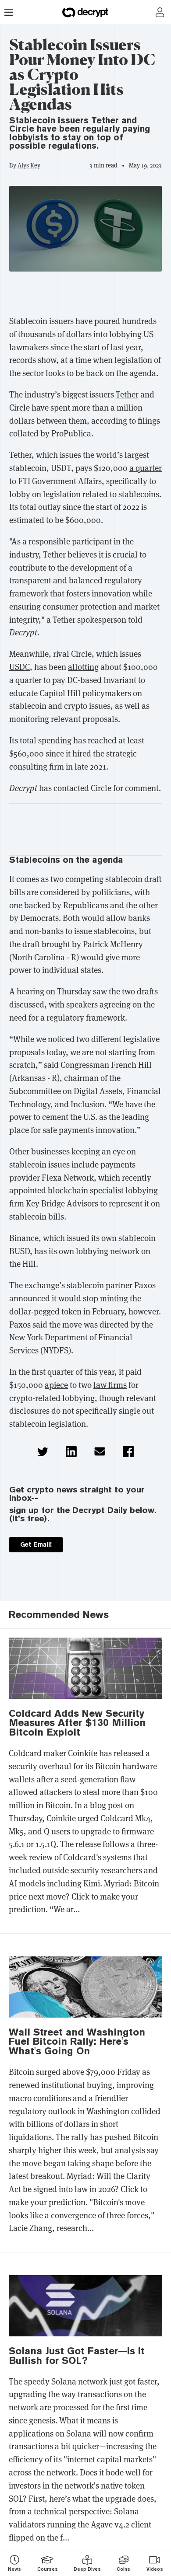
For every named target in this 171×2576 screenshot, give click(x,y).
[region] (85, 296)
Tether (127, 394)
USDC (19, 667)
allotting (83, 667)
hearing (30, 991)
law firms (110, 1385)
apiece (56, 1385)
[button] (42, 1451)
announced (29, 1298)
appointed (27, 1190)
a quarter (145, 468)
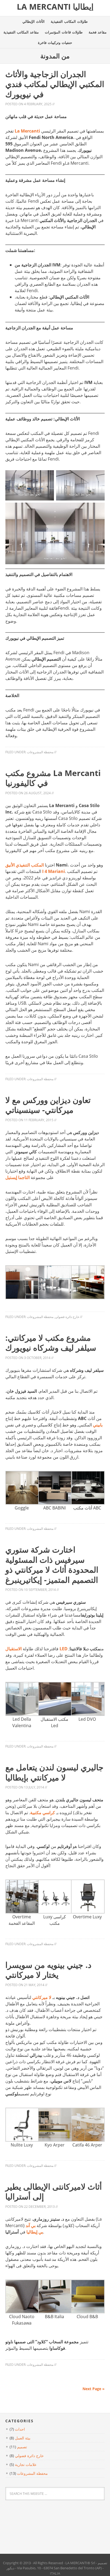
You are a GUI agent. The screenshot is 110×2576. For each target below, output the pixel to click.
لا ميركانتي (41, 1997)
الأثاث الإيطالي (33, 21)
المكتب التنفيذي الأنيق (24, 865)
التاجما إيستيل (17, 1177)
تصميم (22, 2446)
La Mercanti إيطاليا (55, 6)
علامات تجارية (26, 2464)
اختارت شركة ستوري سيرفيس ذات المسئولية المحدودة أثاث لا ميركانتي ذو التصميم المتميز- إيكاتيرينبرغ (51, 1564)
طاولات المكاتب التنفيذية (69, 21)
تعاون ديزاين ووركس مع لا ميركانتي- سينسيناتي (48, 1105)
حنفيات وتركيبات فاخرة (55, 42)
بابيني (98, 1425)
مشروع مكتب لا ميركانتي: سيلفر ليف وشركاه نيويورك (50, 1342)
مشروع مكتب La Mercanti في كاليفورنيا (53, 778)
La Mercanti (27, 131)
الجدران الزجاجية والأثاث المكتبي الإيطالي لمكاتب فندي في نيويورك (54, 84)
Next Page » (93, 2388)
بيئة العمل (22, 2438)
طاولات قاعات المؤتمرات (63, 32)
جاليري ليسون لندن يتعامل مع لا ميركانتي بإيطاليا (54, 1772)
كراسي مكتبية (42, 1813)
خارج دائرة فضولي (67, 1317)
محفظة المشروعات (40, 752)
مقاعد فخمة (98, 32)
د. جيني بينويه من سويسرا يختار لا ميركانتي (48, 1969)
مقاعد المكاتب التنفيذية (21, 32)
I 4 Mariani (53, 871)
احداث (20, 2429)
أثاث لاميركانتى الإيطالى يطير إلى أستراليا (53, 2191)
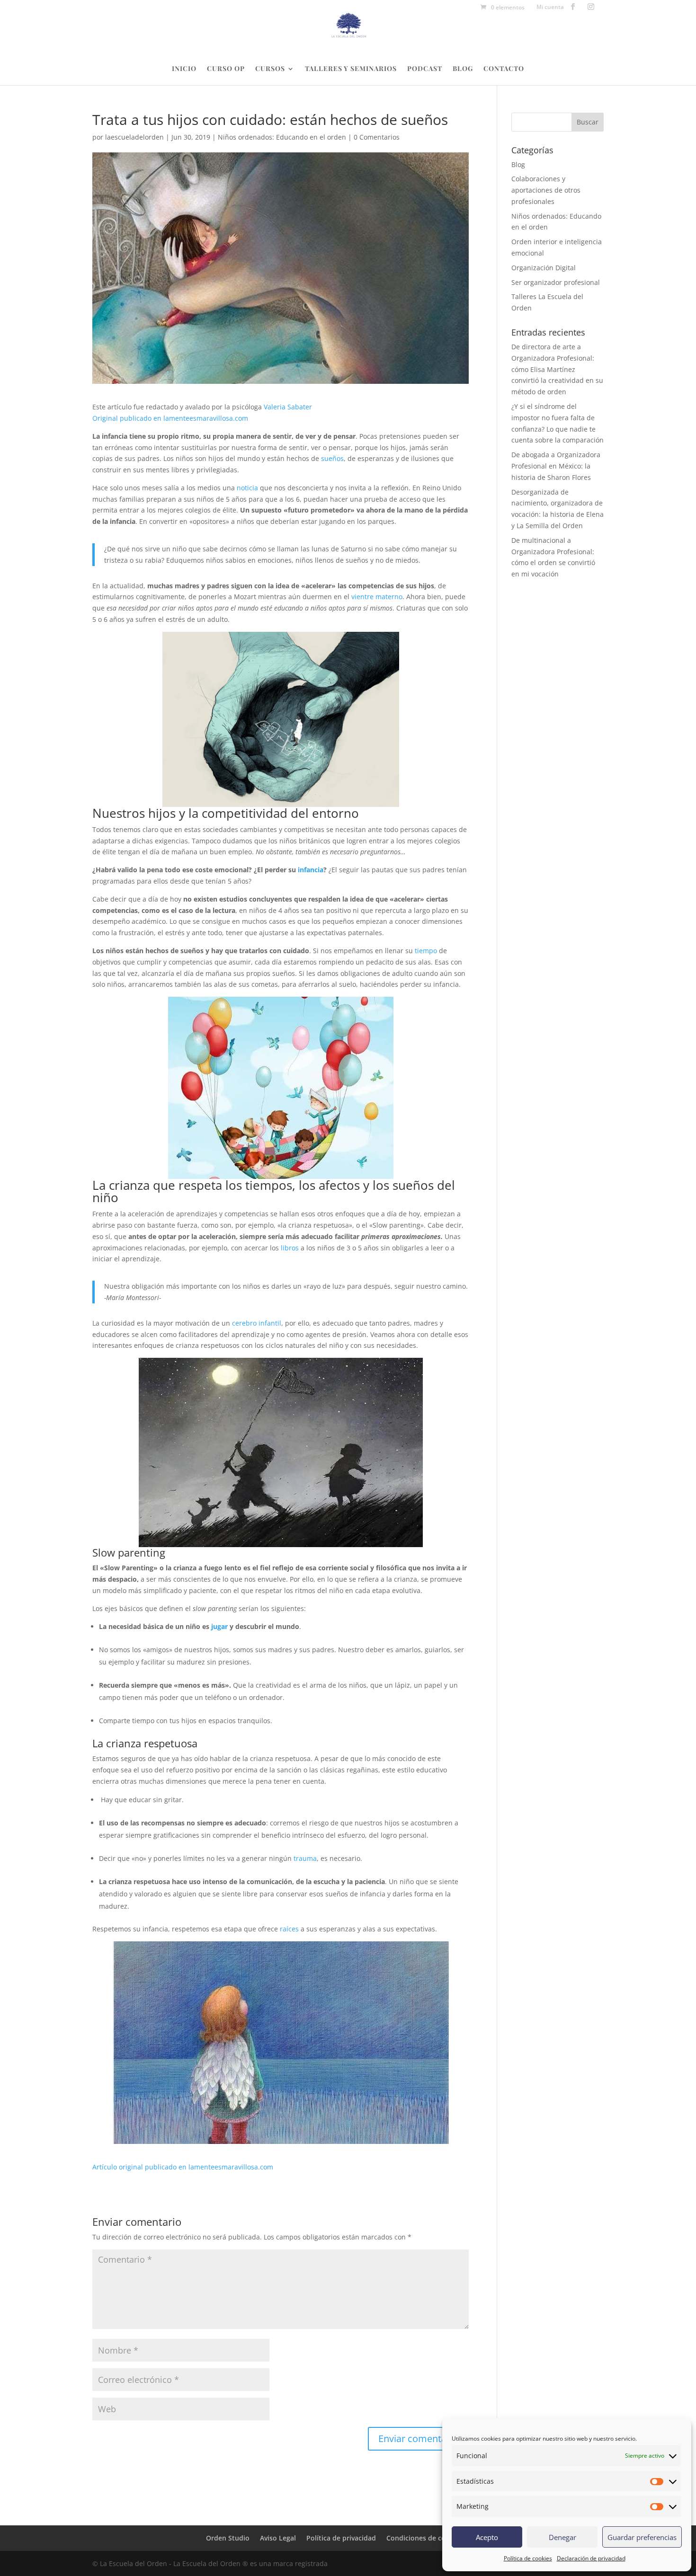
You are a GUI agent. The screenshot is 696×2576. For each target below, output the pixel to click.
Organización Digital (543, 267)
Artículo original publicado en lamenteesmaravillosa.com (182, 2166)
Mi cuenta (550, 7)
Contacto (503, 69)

□ □ □ □

(Task requirements): The answer is a faithful copy of the records above, with the pictures removed.

(Completed exercise):
For every named target in this 171×2576 screenshot, give click(x,y).
[region] (85, 296)
Tether (127, 394)
USDC (19, 667)
allotting (83, 667)
hearing (30, 991)
law firms (110, 1385)
apiece (56, 1385)
[button] (42, 1451)
announced (29, 1298)
appointed (27, 1190)
a quarter (145, 468)
You are a GUI agent. The screenshot is 110×2576. For each target below, output the pixel to click.
لا ميركانتي (41, 1997)
الأثاث الإيطالي (33, 21)
المكتب التنفيذي الأنيق (24, 865)
التاجما إيستيل (17, 1177)
تصميم (22, 2446)
La Mercanti إيطاليا (55, 6)
علامات تجارية (26, 2464)
اختارت شركة ستوري سيرفيس ذات المسئولية المحدودة أثاث لا ميركانتي ذو التصميم المتميز- إيكاتيرينبرغ (51, 1564)
طاولات المكاتب التنفيذية (69, 21)
تعاون ديزاين ووركس مع لا ميركانتي- سينسيناتي (48, 1105)
حنفيات وتركيبات فاخرة (55, 42)
بابيني (98, 1425)
مشروع مكتب لا ميركانتي: سيلفر ليف وشركاه نيويورك (50, 1342)
مشروع مكتب La Mercanti في كاليفورنيا (53, 778)
La Mercanti (27, 131)
الجدران الزجاجية والأثاث المكتبي الإيطالي لمكاتب فندي في نيويورك (54, 84)
Next Page » (93, 2388)
بيئة العمل (22, 2438)
طاولات قاعات المؤتمرات (63, 32)
جاليري ليسون لندن يتعامل مع لا ميركانتي بإيطاليا (54, 1772)
كراسي مكتبية (42, 1813)
خارج دائرة فضولي (67, 1317)
محفظة المشروعات (40, 752)
مقاعد فخمة (98, 32)
د. جيني بينويه من سويسرا يختار لا ميركانتي (48, 1969)
مقاعد المكاتب التنفيذية (21, 32)
I 4 Mariani (53, 871)
احداث (20, 2429)
أثاث لاميركانتى الإيطالى يطير إلى أستراليا (53, 2191)
You are a GUI agent. The screenshot is 696×2576. For each target below, output the pixel to click.
Organización Digital (543, 267)
Artículo original publicado en lamenteesmaravillosa.com (182, 2166)
Mi cuenta (550, 7)
Contacto (503, 69)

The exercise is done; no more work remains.